_Assigned task_
Within the listing, each line that has the string "computer" should be copied.

......

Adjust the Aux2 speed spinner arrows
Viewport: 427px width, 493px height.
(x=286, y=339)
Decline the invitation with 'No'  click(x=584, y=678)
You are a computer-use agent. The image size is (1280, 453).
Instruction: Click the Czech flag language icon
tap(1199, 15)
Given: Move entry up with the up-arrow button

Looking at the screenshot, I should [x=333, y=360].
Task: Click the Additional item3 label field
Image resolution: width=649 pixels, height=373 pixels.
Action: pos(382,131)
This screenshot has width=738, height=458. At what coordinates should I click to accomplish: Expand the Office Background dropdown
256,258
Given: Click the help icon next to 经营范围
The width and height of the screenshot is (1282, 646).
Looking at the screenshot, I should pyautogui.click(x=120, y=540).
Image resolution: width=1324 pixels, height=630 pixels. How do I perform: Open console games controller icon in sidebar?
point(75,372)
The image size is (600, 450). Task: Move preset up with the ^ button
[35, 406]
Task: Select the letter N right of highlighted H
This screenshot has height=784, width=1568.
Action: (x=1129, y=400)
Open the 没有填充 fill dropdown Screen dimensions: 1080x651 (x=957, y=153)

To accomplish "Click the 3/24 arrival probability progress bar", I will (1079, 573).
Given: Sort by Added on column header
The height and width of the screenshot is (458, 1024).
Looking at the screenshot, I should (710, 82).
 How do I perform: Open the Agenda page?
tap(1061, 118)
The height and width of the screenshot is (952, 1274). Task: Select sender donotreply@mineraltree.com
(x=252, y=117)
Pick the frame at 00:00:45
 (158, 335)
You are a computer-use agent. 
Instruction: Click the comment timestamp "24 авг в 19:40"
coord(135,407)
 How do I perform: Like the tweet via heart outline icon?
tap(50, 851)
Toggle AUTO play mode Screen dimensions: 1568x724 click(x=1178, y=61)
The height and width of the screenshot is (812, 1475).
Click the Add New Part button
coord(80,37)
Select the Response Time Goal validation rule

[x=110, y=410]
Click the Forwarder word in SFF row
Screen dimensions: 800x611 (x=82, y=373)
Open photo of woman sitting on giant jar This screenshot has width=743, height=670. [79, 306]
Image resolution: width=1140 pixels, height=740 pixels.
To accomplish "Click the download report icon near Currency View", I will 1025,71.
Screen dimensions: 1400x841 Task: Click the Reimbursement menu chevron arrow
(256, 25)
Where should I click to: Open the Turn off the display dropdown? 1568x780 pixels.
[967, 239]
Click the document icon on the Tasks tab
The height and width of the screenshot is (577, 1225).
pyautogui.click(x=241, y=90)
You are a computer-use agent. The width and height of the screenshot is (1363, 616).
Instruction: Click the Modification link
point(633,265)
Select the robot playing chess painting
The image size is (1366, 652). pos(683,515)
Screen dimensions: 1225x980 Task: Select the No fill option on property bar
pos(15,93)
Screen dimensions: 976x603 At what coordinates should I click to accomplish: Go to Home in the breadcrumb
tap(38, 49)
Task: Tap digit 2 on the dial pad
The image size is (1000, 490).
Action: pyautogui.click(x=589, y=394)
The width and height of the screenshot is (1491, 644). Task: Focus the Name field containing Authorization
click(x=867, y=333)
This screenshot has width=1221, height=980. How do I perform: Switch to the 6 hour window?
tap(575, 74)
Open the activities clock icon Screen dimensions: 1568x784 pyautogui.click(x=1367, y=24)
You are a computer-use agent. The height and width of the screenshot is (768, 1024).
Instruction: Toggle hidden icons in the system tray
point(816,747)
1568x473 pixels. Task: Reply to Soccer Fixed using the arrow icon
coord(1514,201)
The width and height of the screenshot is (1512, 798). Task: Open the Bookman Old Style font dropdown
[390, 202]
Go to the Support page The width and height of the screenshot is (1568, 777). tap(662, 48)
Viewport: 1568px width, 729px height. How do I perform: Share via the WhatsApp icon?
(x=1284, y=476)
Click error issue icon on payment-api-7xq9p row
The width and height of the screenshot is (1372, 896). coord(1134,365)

......

_Solved problem_
You are a computer-use agent. The image size is (1280, 453).
You are a computer-use agent. 
You are a computer-use agent. The width and height of the screenshot is (1363, 616).
You are a computer-use agent. The height and width of the screenshot is (768, 1024).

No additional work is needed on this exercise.